TEGUCIGALPA – Former president Manuel Zelaya returned home Saturday, as tens of thousands of Hondurans turned out to welcome him back nearly two years after he was removed from power at gunpoint in a coup.
Zelaya, wearing his trademark cowboy hat, landed in Tegucigalpa with his wife and aides aboard a Venezuelan passenger plane on a flight from Managua, where he spent the night.
In an interview broadcast from Managua by Telesur television network, Zelaya hailed his return from exile as “the result of an effort of all the countries of Latin America.”
“Today we begin the true reconciliation in Honduras,” Zelaya’s wife Xiomara Castro said, adding that they were committed “to continue the struggle to transform” the country.
The end of the former cattle rancher’s 16-month exile was part of a deal brokered by several Latin American governments that will end Honduras diplomatic isolation and give the government of President Porfirio Lobo access to foreign investment and aid.
Thousands of supporters from around the country cheered when Zelaya’s plane landed. An even larger crowd packed a city plaza where the 58-year-old ex-leader will hold a rally.
Several people fainted in the heat waiting for Zelaya, who was several hours behind schedule.
Event organizer Rafael Alegria said they were expecting a million people at the rally, though local authorities did not give a crowd estimate.

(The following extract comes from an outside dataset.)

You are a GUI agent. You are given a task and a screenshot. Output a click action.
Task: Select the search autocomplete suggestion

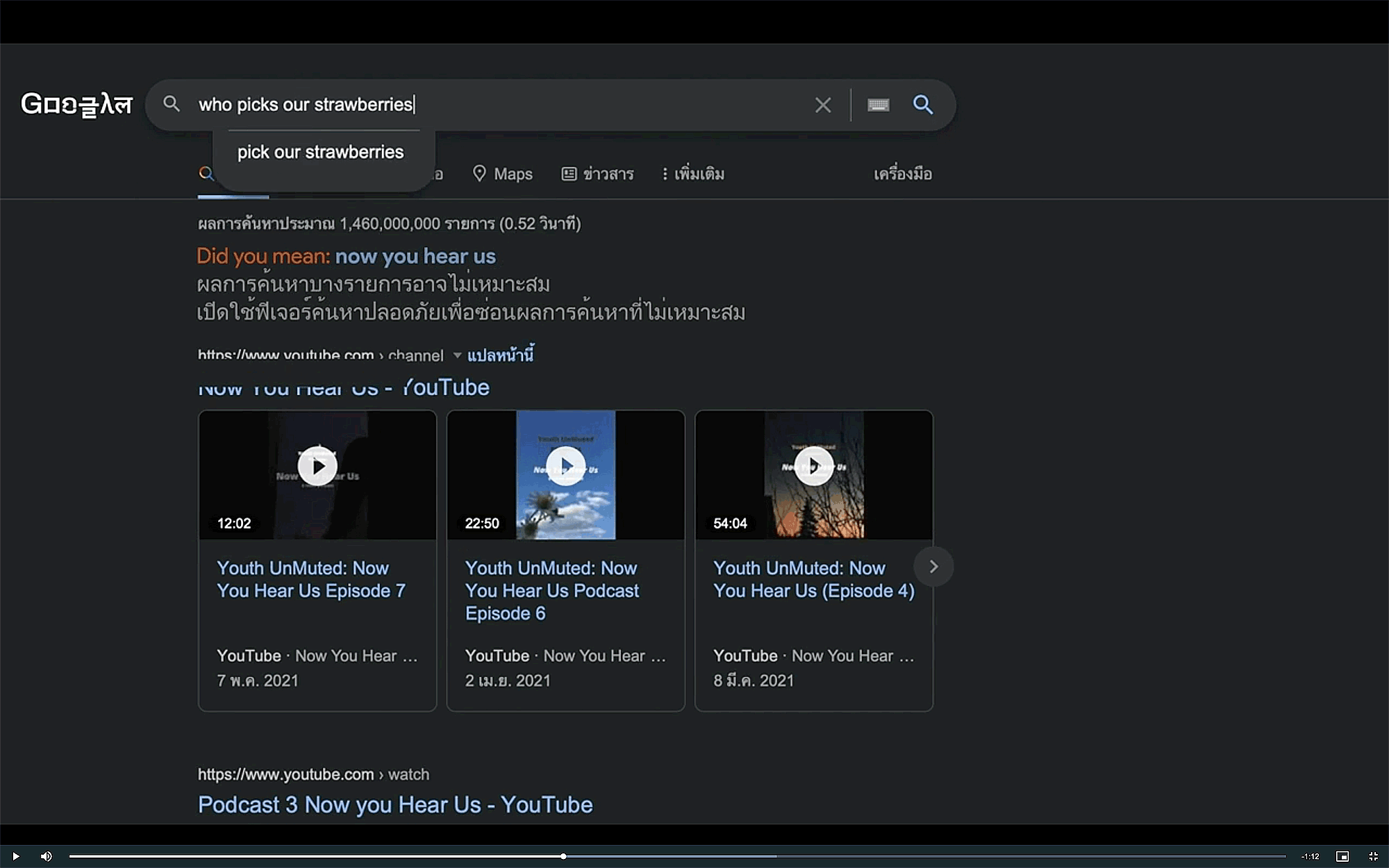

The ousted former president is returning to lead the National Popular Resistance Front (FNRP), a movement formed after the June 2009 coup to challenge a two party system that has dominated Honduran politics since the early 20th century.
Zelaya’s return will allow Honduras to rejoin the Organization of American States (OAS) and gain access to international aid, vital in a country where 70 percent of a population of nearly eight million live on four dollars or less a day.
The deal included a promise that all legal action against Zelaya would be dropped.
The ex-president arrived in the Nicaraguan capital on Friday from the Dominican Republic, where he had spent most of his time in exile.